** start of Source records **
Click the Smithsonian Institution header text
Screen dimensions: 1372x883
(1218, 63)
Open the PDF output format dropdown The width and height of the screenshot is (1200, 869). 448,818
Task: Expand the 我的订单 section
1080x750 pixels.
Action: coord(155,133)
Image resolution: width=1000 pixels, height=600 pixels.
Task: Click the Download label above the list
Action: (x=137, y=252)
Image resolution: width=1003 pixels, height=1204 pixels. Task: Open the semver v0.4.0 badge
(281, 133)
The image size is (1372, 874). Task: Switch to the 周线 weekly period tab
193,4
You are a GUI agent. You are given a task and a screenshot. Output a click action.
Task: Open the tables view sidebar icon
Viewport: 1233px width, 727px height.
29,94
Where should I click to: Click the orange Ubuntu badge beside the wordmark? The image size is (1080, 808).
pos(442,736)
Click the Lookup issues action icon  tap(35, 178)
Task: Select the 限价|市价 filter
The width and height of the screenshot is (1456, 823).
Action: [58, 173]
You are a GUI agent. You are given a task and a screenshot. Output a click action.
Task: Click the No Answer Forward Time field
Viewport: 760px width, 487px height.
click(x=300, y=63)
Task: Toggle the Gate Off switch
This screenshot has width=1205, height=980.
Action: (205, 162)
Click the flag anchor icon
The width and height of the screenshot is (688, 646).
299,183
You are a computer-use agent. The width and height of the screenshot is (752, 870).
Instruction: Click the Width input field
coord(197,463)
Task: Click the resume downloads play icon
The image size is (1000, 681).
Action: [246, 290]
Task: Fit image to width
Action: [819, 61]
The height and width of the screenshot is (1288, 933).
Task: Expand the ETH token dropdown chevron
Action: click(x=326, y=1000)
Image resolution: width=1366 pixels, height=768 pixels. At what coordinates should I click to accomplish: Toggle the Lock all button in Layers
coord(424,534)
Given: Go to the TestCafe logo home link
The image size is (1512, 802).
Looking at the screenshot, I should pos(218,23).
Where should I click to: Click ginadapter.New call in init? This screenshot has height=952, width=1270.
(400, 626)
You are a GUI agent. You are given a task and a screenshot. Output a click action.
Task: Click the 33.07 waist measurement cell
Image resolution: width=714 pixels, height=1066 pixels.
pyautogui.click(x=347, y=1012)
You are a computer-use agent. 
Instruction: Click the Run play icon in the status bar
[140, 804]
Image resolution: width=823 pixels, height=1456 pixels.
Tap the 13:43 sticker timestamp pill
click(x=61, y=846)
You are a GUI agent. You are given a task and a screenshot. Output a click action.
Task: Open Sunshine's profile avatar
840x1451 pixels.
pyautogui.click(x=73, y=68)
** end of Source records **
Set exercise: Convert the records into a JSON list of strings with one string per line, omitting blank lines. Begin at the line that contains "Where should I click to: Click the" and stop after the line that contains "coord(197,463)".

Response:
[
  "Where should I click to: Click the orange Ubuntu badge beside the wordmark? The image size is (1080, 808).",
  "pos(442,736)",
  "Click the Lookup issues action icon  tap(35, 178)",
  "Task: Select the 限价|市价 filter",
  "The width and height of the screenshot is (1456, 823).",
  "Action: [58, 173]",
  "You are a GUI agent. You are given a task and a screenshot. Output a click action.",
  "Task: Click the No Answer Forward Time field",
  "Viewport: 760px width, 487px height.",
  "click(x=300, y=63)",
  "Task: Toggle the Gate Off switch",
  "This screenshot has width=1205, height=980.",
  "Action: (205, 162)",
  "Click the flag anchor icon",
  "The width and height of the screenshot is (688, 646).",
  "299,183",
  "You are a computer-use agent. The width and height of the screenshot is (752, 870).",
  "Instruction: Click the Width input field",
  "coord(197,463)"
]